Work instruction:
Reproduce each entry exactly.

(Dataset content begins)

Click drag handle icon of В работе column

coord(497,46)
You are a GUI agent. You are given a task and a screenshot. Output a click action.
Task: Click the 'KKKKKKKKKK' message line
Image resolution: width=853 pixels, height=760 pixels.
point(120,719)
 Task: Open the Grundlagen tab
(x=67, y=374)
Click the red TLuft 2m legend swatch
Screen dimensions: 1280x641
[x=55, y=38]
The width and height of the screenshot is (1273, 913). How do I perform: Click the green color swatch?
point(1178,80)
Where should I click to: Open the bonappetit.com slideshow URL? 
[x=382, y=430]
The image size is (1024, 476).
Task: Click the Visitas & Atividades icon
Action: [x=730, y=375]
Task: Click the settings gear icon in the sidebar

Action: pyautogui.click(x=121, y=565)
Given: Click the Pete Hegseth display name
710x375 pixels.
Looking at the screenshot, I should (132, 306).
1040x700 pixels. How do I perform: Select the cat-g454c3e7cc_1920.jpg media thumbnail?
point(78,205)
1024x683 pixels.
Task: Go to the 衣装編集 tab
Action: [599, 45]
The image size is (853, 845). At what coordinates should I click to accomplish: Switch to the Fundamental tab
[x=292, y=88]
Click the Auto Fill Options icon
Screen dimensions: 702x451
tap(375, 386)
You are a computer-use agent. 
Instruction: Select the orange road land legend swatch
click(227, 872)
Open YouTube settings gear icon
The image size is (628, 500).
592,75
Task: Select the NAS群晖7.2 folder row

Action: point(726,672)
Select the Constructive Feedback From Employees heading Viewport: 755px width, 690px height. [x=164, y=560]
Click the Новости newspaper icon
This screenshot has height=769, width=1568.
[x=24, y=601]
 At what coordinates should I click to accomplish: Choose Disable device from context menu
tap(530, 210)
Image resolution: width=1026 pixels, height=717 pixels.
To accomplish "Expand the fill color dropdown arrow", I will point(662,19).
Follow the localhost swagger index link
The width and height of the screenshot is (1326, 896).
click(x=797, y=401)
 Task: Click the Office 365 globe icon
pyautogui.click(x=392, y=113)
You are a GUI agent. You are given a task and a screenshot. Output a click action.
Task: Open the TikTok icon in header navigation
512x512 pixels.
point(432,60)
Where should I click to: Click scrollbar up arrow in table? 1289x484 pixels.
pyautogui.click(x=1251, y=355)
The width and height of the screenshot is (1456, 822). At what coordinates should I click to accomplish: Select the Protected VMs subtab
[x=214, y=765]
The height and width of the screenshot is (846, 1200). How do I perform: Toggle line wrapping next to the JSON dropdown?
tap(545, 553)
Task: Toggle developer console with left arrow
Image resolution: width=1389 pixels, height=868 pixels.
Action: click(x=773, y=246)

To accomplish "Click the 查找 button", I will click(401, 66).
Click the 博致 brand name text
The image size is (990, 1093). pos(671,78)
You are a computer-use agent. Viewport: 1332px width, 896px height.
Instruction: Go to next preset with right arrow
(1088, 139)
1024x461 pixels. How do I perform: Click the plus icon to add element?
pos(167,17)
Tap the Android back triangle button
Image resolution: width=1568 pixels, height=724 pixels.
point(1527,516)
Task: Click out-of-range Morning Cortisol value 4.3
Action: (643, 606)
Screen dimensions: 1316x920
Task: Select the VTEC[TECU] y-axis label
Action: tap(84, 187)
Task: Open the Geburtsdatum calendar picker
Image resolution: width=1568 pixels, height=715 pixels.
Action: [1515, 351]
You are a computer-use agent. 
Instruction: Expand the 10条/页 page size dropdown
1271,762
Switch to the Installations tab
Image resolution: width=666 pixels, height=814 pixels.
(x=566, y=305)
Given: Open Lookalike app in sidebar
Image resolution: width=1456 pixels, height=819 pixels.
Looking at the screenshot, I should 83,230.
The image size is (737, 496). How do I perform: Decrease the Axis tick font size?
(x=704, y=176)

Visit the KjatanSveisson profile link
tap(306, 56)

(Dataset content ends)

Answer area:
Click drag handle icon of В работе column

coord(497,46)
You are a GUI agent. You are given a task and a screenshot. Output a click action.
Task: Click the 'KKKKKKKKKK' message line
Image resolution: width=853 pixels, height=760 pixels.
point(120,719)
 Task: Open the Grundlagen tab
(x=67, y=374)
Click the red TLuft 2m legend swatch
Screen dimensions: 1280x641
[x=55, y=38]
The width and height of the screenshot is (1273, 913). How do I perform: Click the green color swatch?
point(1178,80)
Where should I click to: Open the bonappetit.com slideshow URL? 
[x=382, y=430]
The image size is (1024, 476).
Task: Click the Visitas & Atividades icon
Action: [x=730, y=375]
Task: Click the settings gear icon in the sidebar

Action: pyautogui.click(x=121, y=565)
Given: Click the Pete Hegseth display name
710x375 pixels.
Looking at the screenshot, I should (132, 306).
1040x700 pixels. How do I perform: Select the cat-g454c3e7cc_1920.jpg media thumbnail?
point(78,205)
1024x683 pixels.
Task: Go to the 衣装編集 tab
Action: [599, 45]
The image size is (853, 845). At what coordinates should I click to accomplish: Switch to the Fundamental tab
[x=292, y=88]
Click the Auto Fill Options icon
Screen dimensions: 702x451
tap(375, 386)
You are a computer-use agent. 
Instruction: Select the orange road land legend swatch
click(227, 872)
Open YouTube settings gear icon
The image size is (628, 500).
592,75
Task: Select the NAS群晖7.2 folder row

Action: point(726,672)
Select the Constructive Feedback From Employees heading Viewport: 755px width, 690px height. [x=164, y=560]
Click the Новости newspaper icon
This screenshot has height=769, width=1568.
[x=24, y=601]
 At what coordinates should I click to accomplish: Choose Disable device from context menu
tap(530, 210)
Image resolution: width=1026 pixels, height=717 pixels.
To accomplish "Expand the fill color dropdown arrow", I will point(662,19).
Follow the localhost swagger index link
The width and height of the screenshot is (1326, 896).
click(x=797, y=401)
 Task: Click the Office 365 globe icon
pyautogui.click(x=392, y=113)
You are a GUI agent. You are given a task and a screenshot. Output a click action.
Task: Open the TikTok icon in header navigation
512x512 pixels.
point(432,60)
Where should I click to: Click scrollbar up arrow in table? 1289x484 pixels.
pyautogui.click(x=1251, y=355)
The width and height of the screenshot is (1456, 822). At what coordinates should I click to accomplish: Select the Protected VMs subtab
[x=214, y=765]
The height and width of the screenshot is (846, 1200). How do I perform: Toggle line wrapping next to the JSON dropdown?
tap(545, 553)
Task: Toggle developer console with left arrow
Image resolution: width=1389 pixels, height=868 pixels.
Action: click(x=773, y=246)

To accomplish "Click the 查找 button", I will click(401, 66).
Click the 博致 brand name text
The image size is (990, 1093). pos(671,78)
You are a computer-use agent. Viewport: 1332px width, 896px height.
Instruction: Go to next preset with right arrow
(1088, 139)
1024x461 pixels. How do I perform: Click the plus icon to add element?
pos(167,17)
Tap the Android back triangle button
Image resolution: width=1568 pixels, height=724 pixels.
point(1527,516)
Task: Click out-of-range Morning Cortisol value 4.3
Action: (643, 606)
Screen dimensions: 1316x920
Task: Select the VTEC[TECU] y-axis label
Action: tap(84, 187)
Task: Open the Geburtsdatum calendar picker
Image resolution: width=1568 pixels, height=715 pixels.
Action: [1515, 351]
You are a computer-use agent. 
Instruction: Expand the 10条/页 page size dropdown
1271,762
Switch to the Installations tab
Image resolution: width=666 pixels, height=814 pixels.
(x=566, y=305)
Given: Open Lookalike app in sidebar
Image resolution: width=1456 pixels, height=819 pixels.
Looking at the screenshot, I should 83,230.
The image size is (737, 496). How do I perform: Decrease the Axis tick font size?
(x=704, y=176)

Visit the KjatanSveisson profile link
tap(306, 56)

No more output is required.